• **Collected data entries**:
[Start of Attachment]
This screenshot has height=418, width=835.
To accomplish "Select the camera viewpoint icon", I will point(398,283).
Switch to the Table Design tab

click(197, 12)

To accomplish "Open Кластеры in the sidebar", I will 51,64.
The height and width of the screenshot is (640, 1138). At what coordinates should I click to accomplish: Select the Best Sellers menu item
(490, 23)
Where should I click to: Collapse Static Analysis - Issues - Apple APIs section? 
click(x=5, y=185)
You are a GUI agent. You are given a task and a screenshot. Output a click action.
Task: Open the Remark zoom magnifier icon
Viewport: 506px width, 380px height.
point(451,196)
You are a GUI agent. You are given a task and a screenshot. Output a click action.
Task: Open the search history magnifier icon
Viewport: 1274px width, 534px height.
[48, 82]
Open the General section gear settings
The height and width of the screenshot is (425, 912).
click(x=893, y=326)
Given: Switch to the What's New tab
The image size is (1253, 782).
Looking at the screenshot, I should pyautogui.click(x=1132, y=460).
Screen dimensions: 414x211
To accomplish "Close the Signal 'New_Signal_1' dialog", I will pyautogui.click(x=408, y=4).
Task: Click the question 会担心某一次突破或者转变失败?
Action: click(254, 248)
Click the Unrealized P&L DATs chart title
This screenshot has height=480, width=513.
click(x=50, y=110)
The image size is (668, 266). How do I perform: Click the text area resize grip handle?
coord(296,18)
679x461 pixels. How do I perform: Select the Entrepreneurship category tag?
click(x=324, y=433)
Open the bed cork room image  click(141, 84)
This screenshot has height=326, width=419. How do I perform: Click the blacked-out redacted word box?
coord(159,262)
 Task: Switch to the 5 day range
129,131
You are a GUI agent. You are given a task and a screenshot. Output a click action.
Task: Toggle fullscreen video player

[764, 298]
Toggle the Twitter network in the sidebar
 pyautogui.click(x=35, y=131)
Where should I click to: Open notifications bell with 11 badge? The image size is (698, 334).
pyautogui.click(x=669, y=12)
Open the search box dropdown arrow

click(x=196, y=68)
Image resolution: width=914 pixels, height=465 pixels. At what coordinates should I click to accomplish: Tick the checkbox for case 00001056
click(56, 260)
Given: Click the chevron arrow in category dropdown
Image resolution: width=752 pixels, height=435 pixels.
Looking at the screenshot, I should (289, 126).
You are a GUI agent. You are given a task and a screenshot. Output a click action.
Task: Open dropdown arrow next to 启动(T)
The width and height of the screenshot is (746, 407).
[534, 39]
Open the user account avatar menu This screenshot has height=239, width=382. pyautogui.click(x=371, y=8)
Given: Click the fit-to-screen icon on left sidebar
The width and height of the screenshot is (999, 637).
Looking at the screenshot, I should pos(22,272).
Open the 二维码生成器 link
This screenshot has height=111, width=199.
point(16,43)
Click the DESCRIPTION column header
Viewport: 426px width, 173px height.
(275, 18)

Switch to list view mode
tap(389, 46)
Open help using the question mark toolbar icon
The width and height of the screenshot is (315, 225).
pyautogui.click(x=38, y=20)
[End of Attachment]
• **Your assignment**:
Going down from the first line of the entries above, restate each line word for word until the line holding "Given: Switch to the What's New tab" is done.

• **Exercise answer**:
This screenshot has height=418, width=835.
To accomplish "Select the camera viewpoint icon", I will point(398,283).
Switch to the Table Design tab

click(197, 12)

To accomplish "Open Кластеры in the sidebar", I will 51,64.
The height and width of the screenshot is (640, 1138). At what coordinates should I click to accomplish: Select the Best Sellers menu item
(490, 23)
Where should I click to: Collapse Static Analysis - Issues - Apple APIs section? 
click(x=5, y=185)
You are a GUI agent. You are given a task and a screenshot. Output a click action.
Task: Open the Remark zoom magnifier icon
Viewport: 506px width, 380px height.
point(451,196)
You are a GUI agent. You are given a task and a screenshot. Output a click action.
Task: Open the search history magnifier icon
Viewport: 1274px width, 534px height.
[48, 82]
Open the General section gear settings
The height and width of the screenshot is (425, 912).
click(x=893, y=326)
Given: Switch to the What's New tab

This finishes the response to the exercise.